BEGIN Text excerpt
Model design

Model design

Old forum URL: forums.lhotka.net/forums/t/4070.aspx


meierk posted on Thursday, December 20, 2007

I am a Delphi developer who is just learning .NET and I have a lot of confusion that I am trying to work out one piece at a time.  I read the CSLA book about a year ago so I have some knowledge of the framework and concepts, but no practical experience with it.  Hopefully you don't mind me vetting my class design with you.

I am working with an existing database that I cannot change and I will be working with the following tables and implyed relationships

Bend (a single Bend has only 1 or 2 BendDetails)
   BendDetails (a single BendDetail has 1 to 9 Bend Readings and 0 to 9 Inspection Readings)
      BendReadings
      BendInspReadings

From my tables I was going to create the following classes using CodeSmith:
My Winform application will have the following two forms for editing:
  1. The Bender form opens after the use selects a Bend to edit from the ReadOnly Bend list on the main form.  It will have controls bound to the Bend class and two DataGridView controls bound to the BendDetails and BendReadings collections.  The BendReadings is dependant on the BendDetails collection, meaning that it will change as the user selects a BendDetail in a grid.
END Text excerpt
BEGIN Information provided
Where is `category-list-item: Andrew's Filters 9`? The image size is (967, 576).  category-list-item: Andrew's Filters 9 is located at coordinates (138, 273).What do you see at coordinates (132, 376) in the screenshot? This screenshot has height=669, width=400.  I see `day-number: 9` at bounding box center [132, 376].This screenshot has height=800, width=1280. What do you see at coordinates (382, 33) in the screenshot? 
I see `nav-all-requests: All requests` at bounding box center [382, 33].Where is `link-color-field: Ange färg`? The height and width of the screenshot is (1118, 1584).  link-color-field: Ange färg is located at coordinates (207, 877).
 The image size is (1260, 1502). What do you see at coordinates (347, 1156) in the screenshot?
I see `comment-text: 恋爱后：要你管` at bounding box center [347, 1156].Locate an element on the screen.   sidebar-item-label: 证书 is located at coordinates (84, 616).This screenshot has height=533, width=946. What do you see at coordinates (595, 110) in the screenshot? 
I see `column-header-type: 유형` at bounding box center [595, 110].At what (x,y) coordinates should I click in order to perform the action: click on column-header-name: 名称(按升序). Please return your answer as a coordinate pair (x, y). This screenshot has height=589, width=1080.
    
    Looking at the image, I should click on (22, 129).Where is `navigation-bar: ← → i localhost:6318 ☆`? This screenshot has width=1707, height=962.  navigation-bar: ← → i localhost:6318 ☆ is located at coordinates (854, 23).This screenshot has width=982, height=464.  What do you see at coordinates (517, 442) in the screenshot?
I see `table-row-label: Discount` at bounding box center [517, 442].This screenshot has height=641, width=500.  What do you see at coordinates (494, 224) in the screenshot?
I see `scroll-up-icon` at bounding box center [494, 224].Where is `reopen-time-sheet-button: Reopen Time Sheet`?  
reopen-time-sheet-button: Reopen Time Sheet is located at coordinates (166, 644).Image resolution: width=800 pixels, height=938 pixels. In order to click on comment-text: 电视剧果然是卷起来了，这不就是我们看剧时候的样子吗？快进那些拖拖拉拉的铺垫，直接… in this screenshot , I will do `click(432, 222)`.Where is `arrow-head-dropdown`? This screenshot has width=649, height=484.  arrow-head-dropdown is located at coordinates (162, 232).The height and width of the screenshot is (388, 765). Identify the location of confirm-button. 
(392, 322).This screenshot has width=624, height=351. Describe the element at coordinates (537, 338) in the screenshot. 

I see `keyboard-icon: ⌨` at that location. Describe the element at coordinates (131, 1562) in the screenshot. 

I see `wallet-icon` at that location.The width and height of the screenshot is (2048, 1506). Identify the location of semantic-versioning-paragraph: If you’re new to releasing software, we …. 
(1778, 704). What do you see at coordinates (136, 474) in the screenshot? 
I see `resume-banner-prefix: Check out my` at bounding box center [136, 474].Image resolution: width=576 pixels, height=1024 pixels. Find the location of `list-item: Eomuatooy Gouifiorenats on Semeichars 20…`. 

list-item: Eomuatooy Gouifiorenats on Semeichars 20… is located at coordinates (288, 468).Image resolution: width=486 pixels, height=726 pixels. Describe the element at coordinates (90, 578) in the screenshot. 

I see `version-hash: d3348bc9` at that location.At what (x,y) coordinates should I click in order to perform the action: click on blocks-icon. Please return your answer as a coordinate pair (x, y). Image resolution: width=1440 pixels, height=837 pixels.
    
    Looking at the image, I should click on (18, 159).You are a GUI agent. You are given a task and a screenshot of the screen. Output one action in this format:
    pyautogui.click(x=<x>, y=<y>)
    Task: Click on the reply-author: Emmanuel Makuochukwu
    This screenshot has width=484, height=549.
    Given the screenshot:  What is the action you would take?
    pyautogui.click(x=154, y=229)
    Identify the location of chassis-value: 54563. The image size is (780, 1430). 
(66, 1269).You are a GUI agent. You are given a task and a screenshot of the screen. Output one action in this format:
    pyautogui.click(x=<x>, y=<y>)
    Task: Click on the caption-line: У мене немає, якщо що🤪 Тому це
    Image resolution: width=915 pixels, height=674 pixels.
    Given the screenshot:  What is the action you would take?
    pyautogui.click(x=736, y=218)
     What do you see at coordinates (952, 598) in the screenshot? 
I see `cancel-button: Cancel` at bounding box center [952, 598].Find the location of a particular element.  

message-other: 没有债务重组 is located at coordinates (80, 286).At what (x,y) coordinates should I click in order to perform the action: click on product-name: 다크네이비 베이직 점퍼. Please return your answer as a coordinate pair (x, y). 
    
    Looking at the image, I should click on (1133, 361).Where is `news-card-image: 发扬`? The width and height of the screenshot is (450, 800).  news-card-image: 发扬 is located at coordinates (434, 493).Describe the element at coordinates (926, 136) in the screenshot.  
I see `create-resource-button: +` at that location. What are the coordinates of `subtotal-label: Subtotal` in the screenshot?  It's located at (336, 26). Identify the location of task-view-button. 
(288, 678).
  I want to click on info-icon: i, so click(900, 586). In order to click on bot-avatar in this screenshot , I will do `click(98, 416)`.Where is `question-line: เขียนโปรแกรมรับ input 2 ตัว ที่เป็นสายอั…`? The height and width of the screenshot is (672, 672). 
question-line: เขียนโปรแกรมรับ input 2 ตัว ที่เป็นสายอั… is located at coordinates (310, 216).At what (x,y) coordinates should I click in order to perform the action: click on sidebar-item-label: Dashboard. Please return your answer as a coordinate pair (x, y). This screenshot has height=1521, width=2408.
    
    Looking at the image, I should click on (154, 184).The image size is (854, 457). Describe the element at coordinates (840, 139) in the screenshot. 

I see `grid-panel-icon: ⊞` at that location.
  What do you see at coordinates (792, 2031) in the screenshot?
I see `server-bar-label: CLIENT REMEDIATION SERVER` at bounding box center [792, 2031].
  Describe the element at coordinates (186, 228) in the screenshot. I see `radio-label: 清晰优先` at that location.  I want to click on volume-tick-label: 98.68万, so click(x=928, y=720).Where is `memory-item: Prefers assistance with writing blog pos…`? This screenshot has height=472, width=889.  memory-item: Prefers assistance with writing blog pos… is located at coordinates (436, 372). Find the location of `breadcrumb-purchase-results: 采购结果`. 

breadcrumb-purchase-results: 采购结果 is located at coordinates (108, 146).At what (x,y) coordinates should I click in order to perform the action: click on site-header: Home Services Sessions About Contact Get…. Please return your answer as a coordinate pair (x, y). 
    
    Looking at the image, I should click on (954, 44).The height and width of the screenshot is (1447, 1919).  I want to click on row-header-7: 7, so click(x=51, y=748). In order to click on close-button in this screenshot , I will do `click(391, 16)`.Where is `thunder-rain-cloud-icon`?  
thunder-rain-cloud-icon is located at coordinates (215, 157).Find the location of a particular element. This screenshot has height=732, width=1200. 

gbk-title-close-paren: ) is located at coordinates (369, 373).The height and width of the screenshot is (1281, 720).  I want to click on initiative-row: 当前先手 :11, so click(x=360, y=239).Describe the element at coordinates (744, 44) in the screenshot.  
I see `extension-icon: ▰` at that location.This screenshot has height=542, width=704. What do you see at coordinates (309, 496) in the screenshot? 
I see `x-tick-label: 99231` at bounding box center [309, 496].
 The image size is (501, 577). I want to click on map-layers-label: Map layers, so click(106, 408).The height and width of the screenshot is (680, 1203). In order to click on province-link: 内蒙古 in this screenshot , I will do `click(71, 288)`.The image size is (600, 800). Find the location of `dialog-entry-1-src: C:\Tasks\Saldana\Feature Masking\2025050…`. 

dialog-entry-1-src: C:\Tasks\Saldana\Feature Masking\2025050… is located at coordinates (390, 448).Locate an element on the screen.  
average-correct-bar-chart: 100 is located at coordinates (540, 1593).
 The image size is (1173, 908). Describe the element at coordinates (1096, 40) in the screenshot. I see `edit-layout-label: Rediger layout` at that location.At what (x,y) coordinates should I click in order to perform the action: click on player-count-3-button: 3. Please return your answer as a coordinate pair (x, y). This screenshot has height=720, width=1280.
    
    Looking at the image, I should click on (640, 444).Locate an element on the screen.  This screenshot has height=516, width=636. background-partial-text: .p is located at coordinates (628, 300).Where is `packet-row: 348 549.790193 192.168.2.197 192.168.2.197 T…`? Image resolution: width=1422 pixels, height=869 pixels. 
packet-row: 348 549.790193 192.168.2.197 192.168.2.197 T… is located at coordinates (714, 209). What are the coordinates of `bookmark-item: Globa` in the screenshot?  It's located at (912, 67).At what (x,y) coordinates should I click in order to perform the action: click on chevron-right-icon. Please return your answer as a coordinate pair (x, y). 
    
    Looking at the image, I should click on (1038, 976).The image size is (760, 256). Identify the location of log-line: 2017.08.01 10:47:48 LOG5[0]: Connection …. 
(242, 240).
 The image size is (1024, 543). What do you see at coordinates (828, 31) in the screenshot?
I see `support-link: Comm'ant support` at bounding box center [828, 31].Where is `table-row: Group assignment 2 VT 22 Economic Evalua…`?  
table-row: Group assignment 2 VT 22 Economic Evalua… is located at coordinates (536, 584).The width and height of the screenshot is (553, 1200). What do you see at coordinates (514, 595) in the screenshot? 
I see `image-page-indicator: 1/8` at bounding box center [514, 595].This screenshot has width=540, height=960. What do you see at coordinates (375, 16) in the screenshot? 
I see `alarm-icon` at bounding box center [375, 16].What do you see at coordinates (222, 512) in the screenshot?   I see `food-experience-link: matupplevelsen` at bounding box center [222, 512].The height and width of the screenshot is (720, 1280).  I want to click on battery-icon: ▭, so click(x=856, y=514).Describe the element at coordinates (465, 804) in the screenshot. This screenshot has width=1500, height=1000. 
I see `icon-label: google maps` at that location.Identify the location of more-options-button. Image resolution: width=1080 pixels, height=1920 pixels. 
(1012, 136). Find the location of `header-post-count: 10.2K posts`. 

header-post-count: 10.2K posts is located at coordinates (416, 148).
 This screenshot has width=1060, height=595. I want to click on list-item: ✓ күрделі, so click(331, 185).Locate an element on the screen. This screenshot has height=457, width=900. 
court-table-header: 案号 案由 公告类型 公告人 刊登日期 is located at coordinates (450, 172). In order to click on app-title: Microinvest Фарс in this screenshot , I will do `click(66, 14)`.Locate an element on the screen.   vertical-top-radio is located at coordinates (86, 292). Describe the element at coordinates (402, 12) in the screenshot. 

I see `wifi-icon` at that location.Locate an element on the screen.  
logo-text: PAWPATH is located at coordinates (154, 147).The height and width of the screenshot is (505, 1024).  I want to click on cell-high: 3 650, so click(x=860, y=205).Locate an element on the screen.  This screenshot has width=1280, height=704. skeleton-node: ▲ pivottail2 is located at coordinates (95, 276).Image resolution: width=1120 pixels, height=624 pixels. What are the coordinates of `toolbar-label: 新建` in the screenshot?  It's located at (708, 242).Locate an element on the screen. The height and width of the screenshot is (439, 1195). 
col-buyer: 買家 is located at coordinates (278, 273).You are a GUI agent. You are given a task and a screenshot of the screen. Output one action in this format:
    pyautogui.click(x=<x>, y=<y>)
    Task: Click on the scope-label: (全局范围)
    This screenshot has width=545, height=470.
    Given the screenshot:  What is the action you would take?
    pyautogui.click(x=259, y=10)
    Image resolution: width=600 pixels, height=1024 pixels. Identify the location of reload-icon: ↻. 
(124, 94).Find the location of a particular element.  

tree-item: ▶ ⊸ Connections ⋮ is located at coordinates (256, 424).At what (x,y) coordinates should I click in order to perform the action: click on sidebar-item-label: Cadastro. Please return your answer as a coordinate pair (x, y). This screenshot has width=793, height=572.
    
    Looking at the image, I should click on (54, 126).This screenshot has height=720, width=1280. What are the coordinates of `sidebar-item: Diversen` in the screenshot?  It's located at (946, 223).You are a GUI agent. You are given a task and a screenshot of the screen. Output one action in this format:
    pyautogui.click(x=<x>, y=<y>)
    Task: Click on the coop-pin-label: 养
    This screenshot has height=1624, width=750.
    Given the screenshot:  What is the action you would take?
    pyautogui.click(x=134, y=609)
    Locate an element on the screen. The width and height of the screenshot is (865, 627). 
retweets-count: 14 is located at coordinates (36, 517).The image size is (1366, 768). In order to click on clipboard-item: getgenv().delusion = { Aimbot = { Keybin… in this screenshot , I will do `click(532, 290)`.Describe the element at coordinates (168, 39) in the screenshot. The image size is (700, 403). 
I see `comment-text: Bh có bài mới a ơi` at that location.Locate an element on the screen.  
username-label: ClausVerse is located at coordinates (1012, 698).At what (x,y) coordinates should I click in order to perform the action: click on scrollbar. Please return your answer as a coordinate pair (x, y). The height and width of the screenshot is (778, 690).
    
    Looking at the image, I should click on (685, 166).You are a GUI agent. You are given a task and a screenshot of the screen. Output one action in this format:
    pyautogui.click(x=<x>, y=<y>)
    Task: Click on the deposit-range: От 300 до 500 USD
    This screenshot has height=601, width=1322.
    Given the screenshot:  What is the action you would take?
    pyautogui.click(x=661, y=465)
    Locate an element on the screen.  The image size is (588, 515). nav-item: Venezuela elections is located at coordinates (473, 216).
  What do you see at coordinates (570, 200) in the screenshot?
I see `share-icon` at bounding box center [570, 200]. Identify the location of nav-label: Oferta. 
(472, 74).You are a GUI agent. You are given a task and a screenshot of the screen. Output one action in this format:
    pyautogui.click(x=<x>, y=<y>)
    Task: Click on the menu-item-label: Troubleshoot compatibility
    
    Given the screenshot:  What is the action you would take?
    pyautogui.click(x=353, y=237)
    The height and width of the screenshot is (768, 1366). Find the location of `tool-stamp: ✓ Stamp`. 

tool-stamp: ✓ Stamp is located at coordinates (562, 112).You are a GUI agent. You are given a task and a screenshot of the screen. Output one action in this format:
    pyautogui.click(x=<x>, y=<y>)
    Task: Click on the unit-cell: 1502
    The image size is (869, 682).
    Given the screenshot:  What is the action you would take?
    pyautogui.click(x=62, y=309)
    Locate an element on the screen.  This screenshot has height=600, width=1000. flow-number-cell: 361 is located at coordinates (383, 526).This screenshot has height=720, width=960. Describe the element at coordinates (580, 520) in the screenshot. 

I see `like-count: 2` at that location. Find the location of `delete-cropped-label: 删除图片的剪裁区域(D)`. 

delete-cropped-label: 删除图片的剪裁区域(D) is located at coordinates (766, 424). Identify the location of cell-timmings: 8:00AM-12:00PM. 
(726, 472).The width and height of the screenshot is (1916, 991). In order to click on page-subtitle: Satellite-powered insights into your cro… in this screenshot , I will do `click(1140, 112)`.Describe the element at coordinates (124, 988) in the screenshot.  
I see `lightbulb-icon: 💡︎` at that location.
END Information provided
What you need to do:
a – In the forum post on model design, why does the BendReadings grid on the Bender form change? Answer in one to three sentences.
b – Go on with the forum post on model design, starting right after its last sentence.
The data that comes after the forum post is separate material and has nothing to do with it.

Answers for this exercise:
a – The BendReadings collection depends on the BendDetails collection. So the BendReadings grid changes as the user picks a BendDetail in the other grid.

b –
  2. The Quality Control form is similar to the Bender form, with the difference being that it uses the BendInspectionReadings collection instead of the BendReadings collection.
Does the list of classes seem reasonable to you given the limited detail I have provided?

Kevin

JoeFallon1 replied on Thursday, December 20, 2007

Kevin,

It looks exactly right to me. It should work well. Good luck with the project.

Joe

meierk replied on Friday, December 21, 2007

Thanks for the reply Joe.  One thing I haven't figured out yet is the data loading so hopefully you have some tips or insight for me.  The code that the CodeSmith templates generate use Stored Procs to load the data.

Would you advise that the I use one stored proc that returns multiple result sets and have the parent pass the datareader to each collection or should I have a SP for each class and have them responsible for loading there own data?  In my case, I will only load 29 rows max between Bend, BendDetails, BendReading and BendInspectionReadings.

Kevin

JoeFallon1 replied on Friday, December 21, 2007

Kevin,

I do not use SPs. I use dynamic SQL statements instead. But the concepts are the same. When their is a graph 2 levels deep (parent / child relationship) it is "obvious" that the parent should fetch itself and then pass the dr to the child to fetch it.

It gets a bit trickier when the graph is 3 or more levels deep. Just search for "grandchild" in this forum and you should see many hits. Rocky also has a "deep data" sample which handles this type of thing. So you can investigate that if the other options are not appealing to you.

1. I think some people retrieve a dataset that handles all the various relationshis and then they populate thier objects from that.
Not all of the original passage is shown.